◆ **Problem to work on**
State how many lines of the entries below contain the string "Chrome". Give only the number.

[Items listed in a dataset]
----------

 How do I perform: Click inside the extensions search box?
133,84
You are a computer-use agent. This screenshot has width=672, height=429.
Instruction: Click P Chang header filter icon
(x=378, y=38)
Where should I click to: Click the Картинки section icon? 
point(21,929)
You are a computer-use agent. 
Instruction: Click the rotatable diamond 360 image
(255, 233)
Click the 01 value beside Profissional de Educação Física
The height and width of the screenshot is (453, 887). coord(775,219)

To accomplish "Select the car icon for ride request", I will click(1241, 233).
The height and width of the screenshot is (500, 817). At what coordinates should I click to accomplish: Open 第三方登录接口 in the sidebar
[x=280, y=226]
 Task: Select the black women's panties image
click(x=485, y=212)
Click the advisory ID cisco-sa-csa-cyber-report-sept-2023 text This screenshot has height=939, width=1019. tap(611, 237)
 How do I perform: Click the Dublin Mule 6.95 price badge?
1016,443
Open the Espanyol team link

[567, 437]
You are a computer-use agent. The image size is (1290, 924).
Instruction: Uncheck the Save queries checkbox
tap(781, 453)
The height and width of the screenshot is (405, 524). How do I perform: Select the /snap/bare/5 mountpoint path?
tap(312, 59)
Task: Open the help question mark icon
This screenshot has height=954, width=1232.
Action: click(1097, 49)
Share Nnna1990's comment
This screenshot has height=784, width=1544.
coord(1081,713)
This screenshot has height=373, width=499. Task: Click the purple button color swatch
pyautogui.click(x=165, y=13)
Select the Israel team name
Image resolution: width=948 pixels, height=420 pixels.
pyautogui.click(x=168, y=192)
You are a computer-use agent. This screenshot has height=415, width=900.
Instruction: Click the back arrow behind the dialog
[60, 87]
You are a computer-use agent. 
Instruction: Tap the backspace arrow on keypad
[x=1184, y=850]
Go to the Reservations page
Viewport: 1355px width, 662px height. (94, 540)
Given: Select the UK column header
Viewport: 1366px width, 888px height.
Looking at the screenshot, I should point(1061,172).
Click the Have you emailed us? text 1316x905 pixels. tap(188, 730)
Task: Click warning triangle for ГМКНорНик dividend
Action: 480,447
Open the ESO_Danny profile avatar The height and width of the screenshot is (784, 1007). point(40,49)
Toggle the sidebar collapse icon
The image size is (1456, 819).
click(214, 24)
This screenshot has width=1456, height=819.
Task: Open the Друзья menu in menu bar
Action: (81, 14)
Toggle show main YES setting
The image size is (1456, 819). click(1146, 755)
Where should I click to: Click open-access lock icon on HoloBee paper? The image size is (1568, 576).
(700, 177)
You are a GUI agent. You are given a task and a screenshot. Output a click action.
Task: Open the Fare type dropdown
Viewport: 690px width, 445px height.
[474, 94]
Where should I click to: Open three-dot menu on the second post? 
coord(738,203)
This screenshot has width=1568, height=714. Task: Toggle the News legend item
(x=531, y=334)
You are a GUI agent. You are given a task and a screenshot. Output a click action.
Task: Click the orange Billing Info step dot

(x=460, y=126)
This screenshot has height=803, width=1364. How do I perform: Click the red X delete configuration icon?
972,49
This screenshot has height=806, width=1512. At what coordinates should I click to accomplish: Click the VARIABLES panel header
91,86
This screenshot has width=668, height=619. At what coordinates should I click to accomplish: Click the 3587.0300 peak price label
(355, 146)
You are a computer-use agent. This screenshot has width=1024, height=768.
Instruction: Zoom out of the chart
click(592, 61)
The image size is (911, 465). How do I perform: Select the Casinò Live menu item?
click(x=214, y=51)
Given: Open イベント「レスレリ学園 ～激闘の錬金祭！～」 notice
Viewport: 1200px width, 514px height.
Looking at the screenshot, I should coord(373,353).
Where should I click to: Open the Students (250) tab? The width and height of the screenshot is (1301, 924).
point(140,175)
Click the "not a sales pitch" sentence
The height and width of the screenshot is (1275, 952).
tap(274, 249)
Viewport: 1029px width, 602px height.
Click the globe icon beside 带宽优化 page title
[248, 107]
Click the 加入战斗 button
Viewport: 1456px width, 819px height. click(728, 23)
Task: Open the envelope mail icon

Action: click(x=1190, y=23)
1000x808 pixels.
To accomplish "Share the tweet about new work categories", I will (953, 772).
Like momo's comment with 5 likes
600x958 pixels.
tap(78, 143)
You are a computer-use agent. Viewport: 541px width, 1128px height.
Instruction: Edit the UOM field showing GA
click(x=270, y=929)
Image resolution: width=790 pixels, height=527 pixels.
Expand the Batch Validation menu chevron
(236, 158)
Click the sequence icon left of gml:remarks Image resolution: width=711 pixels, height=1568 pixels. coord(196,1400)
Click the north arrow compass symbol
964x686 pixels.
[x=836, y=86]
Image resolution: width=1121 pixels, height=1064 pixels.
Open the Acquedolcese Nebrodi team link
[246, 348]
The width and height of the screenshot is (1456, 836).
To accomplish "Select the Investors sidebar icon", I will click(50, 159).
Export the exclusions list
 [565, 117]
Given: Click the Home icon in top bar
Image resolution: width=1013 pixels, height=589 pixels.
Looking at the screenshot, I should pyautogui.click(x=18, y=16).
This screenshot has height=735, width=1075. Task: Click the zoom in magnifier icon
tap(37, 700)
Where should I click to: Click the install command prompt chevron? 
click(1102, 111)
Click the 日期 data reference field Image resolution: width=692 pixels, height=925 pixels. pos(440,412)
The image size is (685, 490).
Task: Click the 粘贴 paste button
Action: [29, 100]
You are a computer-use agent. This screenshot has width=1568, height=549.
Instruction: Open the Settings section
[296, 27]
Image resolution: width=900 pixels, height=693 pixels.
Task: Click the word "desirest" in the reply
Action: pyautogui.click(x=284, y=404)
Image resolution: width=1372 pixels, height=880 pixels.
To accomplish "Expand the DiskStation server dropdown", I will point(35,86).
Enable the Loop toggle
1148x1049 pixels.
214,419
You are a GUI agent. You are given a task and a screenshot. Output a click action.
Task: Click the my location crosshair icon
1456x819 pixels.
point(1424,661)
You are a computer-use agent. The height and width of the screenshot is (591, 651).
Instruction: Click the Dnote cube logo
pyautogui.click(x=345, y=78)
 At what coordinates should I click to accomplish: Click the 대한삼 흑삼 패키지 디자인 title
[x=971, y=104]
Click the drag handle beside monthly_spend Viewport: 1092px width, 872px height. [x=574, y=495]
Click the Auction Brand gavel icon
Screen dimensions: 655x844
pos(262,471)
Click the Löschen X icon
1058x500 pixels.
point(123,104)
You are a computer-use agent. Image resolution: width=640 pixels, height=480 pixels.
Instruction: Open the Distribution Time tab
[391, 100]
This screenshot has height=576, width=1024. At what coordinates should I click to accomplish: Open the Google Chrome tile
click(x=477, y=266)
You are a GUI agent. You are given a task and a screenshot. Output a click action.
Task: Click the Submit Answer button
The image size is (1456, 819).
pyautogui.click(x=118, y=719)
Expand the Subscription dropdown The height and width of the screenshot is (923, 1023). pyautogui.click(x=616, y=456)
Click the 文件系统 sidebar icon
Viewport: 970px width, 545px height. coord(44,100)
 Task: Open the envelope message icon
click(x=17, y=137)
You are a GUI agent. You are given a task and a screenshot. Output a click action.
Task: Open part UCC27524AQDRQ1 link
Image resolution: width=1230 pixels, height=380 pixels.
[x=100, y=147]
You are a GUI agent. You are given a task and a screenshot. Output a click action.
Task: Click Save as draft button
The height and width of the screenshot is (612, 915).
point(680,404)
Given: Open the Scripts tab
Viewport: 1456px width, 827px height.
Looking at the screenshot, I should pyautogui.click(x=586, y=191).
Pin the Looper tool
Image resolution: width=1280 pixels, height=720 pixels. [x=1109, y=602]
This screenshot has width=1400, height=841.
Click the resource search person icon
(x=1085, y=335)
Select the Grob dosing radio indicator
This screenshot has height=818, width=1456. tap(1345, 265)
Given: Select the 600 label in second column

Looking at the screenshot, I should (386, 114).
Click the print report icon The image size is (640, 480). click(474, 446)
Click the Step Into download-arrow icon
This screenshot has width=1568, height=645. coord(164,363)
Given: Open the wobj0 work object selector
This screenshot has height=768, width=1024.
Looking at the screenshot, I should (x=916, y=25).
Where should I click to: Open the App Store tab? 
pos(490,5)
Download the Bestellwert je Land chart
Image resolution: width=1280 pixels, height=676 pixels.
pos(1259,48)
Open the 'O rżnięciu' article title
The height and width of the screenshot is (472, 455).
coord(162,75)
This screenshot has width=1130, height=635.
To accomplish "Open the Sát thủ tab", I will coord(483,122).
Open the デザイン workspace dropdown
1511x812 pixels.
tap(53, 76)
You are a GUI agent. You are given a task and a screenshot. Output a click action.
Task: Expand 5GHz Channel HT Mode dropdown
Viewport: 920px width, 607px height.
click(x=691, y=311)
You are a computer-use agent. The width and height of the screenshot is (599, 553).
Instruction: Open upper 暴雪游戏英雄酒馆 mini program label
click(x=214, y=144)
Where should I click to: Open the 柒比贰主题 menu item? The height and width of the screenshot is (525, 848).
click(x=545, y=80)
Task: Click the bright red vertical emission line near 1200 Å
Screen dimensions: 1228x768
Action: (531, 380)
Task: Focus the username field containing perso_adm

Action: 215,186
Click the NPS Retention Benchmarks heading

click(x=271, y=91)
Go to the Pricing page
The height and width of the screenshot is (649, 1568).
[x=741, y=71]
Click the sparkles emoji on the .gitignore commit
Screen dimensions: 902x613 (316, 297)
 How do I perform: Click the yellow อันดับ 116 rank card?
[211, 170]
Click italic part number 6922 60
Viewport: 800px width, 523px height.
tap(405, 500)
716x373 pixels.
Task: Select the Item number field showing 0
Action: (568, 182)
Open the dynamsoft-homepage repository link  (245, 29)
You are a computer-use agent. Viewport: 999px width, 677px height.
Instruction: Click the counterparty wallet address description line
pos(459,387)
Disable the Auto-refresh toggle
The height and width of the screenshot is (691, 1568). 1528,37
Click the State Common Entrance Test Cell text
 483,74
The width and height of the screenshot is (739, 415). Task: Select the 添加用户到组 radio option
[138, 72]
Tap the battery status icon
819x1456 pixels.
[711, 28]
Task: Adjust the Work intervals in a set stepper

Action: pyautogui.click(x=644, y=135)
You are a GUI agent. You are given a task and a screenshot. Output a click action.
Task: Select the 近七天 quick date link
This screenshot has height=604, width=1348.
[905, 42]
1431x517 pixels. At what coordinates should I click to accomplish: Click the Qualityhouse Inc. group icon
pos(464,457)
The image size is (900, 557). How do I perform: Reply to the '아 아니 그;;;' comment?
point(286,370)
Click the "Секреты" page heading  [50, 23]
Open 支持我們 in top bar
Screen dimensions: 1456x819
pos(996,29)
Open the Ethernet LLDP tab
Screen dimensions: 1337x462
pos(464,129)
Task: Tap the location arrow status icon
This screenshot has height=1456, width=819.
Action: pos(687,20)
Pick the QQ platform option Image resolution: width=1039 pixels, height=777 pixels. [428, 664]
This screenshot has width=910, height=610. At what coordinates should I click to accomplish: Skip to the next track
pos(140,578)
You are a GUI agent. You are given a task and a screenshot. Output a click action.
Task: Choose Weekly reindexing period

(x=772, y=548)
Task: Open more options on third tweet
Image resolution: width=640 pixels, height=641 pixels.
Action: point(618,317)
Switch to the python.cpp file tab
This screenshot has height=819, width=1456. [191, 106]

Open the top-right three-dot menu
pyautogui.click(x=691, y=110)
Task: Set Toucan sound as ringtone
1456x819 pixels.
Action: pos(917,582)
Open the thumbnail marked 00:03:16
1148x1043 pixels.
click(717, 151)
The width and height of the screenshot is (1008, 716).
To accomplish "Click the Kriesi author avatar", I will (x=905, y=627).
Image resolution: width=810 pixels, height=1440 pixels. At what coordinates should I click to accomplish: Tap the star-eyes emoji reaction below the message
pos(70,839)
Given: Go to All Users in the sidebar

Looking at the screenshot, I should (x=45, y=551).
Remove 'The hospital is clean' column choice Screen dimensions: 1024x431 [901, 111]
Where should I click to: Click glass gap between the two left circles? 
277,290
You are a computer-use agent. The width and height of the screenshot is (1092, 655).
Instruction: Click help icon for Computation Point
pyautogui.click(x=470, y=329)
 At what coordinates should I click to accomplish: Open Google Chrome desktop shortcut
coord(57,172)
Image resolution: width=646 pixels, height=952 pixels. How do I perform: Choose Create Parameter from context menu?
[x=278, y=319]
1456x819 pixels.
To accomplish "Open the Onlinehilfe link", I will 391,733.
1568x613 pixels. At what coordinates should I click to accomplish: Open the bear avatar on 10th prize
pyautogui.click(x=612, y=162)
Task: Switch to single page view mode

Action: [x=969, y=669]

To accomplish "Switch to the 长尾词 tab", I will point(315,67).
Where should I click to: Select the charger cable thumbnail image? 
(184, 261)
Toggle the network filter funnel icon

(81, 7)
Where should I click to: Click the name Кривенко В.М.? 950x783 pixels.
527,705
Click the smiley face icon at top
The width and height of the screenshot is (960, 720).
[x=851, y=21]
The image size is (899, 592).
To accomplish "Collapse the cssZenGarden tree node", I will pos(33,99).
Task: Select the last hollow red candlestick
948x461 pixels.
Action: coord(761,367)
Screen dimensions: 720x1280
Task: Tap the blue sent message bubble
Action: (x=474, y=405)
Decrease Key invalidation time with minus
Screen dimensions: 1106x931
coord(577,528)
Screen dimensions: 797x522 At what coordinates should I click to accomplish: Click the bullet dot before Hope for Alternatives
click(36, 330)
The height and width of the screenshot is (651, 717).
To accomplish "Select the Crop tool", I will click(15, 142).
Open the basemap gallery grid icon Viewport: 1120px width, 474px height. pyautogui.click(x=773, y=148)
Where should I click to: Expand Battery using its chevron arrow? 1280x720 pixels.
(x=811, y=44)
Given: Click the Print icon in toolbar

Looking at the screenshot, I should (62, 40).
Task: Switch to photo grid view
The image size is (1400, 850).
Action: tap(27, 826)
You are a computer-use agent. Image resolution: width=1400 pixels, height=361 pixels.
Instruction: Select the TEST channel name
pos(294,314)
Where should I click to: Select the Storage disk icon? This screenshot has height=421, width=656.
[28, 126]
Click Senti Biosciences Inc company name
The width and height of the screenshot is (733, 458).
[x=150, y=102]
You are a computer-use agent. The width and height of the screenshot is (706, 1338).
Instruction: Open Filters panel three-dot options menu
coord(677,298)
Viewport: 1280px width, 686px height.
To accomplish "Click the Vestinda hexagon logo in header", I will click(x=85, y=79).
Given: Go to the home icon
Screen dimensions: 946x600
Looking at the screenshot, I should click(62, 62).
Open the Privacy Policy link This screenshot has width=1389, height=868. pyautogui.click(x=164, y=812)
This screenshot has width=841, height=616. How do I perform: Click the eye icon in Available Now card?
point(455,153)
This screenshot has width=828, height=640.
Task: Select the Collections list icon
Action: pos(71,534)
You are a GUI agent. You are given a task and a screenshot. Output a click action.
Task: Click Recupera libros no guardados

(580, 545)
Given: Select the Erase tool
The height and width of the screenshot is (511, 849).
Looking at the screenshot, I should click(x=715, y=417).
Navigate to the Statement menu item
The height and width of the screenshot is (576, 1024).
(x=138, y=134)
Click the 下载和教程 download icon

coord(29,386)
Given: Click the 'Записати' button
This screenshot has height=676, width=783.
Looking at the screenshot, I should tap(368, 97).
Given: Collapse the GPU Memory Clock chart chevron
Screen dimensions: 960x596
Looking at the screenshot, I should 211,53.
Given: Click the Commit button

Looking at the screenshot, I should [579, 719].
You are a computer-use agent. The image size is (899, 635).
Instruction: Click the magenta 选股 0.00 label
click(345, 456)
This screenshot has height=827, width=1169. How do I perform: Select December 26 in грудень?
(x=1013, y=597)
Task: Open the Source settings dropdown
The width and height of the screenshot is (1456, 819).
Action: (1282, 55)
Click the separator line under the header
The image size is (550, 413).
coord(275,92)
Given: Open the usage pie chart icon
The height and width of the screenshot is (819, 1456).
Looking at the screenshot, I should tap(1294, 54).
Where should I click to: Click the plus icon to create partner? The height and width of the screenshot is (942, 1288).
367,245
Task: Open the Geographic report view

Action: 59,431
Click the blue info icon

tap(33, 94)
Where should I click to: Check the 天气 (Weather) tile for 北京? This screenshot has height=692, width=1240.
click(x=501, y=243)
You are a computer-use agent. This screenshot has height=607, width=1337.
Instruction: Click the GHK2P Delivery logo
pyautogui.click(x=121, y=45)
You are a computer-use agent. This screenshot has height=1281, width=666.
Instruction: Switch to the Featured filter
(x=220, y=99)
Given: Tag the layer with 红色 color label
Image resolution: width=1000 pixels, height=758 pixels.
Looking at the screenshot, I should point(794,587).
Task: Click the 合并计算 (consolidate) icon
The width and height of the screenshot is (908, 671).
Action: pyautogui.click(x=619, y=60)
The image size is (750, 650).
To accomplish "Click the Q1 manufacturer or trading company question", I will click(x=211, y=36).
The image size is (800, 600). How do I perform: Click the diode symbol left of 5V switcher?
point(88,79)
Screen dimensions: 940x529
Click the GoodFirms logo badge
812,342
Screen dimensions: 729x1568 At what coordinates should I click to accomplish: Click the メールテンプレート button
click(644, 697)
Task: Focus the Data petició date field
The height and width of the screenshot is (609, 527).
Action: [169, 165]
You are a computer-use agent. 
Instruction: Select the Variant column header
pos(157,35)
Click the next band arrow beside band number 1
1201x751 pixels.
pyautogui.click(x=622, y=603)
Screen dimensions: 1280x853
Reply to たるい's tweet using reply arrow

----------

◆ **The output**
2